(To be done)
Could you return, character for character, every line from the one containing "The width and height of the screenshot is (1290, 1232)." through the end of the rows below, both included?

╔══

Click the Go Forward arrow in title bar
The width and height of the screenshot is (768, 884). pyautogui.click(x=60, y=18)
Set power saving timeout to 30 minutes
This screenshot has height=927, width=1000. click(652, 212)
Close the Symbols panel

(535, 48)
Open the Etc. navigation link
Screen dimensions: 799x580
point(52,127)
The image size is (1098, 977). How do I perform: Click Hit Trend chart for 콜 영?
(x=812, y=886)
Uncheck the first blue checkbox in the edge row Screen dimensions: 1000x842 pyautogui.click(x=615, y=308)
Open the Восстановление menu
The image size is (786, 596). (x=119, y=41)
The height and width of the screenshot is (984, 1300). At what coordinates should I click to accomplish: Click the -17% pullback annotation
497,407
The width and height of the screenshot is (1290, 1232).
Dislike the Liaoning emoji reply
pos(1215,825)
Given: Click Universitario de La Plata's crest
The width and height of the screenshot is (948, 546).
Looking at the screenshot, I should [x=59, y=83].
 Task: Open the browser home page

╚══

(Result)
The width and height of the screenshot is (1290, 1232).
Dislike the Liaoning emoji reply
pos(1215,825)
Given: Click Universitario de La Plata's crest
The width and height of the screenshot is (948, 546).
Looking at the screenshot, I should [x=59, y=83].
 Task: Open the browser home page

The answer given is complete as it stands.